The dispute is over presidential results that were verbally announced as final on August 11th, and the numbers and documentation released on the website of the electoral board.
Ten days after the announcement, documentation on the website portal of the IEBC (Independent Electoral and Boundaries Commission) remains incomplete and numbers are wildly contradictory.
The public expectation, created by the IEBC itself, was that presidential results would not and could not be announced without supporting documentation displayed on the website.
Ezra Chiloba, the electoral board CEO, said during a simulation exercise of the electronic results transmission on August 2nd, that Kenyans would have real time access and be able to develop real time tallies of the polls. He reassured media and the public in general they would have “unfettered access to all the results from all the polling stations” as the results came in1. Despite these assurances, parallel tallying efforts experienced severer pressure from the state throughout the election cycle.

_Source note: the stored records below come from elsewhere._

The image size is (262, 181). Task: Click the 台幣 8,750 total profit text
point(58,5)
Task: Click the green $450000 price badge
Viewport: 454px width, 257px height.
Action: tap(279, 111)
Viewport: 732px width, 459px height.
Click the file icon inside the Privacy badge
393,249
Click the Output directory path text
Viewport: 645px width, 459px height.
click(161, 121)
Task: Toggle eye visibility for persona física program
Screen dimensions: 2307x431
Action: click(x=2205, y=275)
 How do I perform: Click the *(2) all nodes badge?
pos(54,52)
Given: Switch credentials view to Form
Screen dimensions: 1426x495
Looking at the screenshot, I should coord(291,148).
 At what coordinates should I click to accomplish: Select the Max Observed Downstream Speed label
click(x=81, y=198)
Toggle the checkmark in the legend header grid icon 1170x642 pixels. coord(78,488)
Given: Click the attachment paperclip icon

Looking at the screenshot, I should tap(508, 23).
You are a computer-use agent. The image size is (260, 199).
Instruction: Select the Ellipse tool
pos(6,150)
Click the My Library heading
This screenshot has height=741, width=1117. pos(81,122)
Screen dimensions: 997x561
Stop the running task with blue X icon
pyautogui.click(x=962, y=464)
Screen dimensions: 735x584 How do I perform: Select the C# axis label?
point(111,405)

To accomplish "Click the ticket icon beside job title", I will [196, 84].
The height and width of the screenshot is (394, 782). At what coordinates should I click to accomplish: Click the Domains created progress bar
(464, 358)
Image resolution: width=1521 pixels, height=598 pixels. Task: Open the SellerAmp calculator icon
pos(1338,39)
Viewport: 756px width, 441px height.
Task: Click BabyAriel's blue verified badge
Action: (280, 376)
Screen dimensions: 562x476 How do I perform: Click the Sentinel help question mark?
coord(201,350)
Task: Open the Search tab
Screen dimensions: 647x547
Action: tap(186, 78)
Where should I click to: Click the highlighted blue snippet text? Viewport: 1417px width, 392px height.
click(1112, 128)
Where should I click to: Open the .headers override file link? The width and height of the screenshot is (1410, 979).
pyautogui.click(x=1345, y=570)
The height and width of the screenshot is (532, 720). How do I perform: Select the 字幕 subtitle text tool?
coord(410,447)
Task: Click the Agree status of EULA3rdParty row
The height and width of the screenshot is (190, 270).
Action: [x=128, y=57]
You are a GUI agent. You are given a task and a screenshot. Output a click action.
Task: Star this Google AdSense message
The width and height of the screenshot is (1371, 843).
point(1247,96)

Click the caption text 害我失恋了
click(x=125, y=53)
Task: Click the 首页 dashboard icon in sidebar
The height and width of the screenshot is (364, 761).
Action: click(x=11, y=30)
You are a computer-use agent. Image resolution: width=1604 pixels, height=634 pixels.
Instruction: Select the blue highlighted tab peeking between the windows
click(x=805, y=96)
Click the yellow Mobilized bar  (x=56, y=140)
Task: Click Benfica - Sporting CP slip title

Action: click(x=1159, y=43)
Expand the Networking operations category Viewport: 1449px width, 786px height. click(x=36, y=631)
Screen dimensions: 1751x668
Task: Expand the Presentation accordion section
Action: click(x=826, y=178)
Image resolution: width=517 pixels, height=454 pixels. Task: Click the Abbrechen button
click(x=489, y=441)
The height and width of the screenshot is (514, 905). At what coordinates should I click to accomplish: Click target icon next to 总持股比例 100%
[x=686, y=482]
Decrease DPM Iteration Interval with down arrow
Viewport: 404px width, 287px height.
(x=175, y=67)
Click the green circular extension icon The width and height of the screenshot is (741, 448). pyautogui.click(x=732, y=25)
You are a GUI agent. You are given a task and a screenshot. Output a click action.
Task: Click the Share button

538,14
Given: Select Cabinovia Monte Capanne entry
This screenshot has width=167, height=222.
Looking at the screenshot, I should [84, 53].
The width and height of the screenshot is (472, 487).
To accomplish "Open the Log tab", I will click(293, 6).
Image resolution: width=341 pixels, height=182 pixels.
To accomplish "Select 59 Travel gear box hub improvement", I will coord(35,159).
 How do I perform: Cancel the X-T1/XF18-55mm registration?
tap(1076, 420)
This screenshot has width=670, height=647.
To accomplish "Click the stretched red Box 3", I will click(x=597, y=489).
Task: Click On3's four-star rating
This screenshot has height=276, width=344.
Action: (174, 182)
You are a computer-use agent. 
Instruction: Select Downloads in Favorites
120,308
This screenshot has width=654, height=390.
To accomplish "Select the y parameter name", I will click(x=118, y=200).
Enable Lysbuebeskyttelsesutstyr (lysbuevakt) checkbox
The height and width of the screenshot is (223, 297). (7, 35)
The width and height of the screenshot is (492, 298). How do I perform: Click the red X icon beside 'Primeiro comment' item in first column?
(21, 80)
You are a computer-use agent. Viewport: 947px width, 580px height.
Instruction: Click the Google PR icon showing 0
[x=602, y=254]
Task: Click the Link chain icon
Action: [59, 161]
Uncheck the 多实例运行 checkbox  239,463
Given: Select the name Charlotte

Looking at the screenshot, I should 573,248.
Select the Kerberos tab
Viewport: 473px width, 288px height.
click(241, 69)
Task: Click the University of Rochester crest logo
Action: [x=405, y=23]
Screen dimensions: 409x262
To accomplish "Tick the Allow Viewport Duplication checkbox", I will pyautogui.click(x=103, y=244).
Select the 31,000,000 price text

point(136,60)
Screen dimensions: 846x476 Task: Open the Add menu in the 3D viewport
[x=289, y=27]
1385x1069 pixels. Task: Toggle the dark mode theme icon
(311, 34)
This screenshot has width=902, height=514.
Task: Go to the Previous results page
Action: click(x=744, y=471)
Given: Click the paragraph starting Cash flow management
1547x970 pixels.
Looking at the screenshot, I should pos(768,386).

According to the IEBC, the electronic transmission system was configured so that the ‘submit’ button could only show after a full entry of data had been made, which included the scanned copy of the declaration form from the polling station. The numbers and the scanned images would be digitally transmitted simultaneously by the electronic system known as the Kenya Integrated Elections Management System, or KIEMS. IEBC Chairman Wafula Chebukati explicitly stated that “the primary document and what [IEBC] will use as the final result- is the scanned document”
1 Patrick Lang’at. August 2, 2017. “IEBC tests electronic results transmission from counties.” Daily Nation. Available at <http://www.nation.co.ke/news/politics/IEBC-tests-results- transmission/1064-4042450-lpl4hmz/index.html>.
The IEBC had continually emphasized the accountability aspect of this transmission system both publicly and privately. With Kenya’s history of disputed elections, it was key to confidence. Chris Msando, the murdered former IEBC Technology Manager, headed up the results transmission system. He told KYSY on May 16th, in a public forum, that the electronic system had been set up for simultaneous transmission in a manner that allowed for public tallying – numbers could be checked against the scanned images of the forms as the results came in.
Chris Msando’s body was found two days before the scheduled dry-run of the results transmission exercise. That the ICT Manager of the Electoral Commision was found dead, tortured and missing an arm is alarming, particularly if IEBC’s systems’ security requires finger or thumb prints. It seems reasonable to be suspicious that the integrity of the IEBC’s systems were compromised.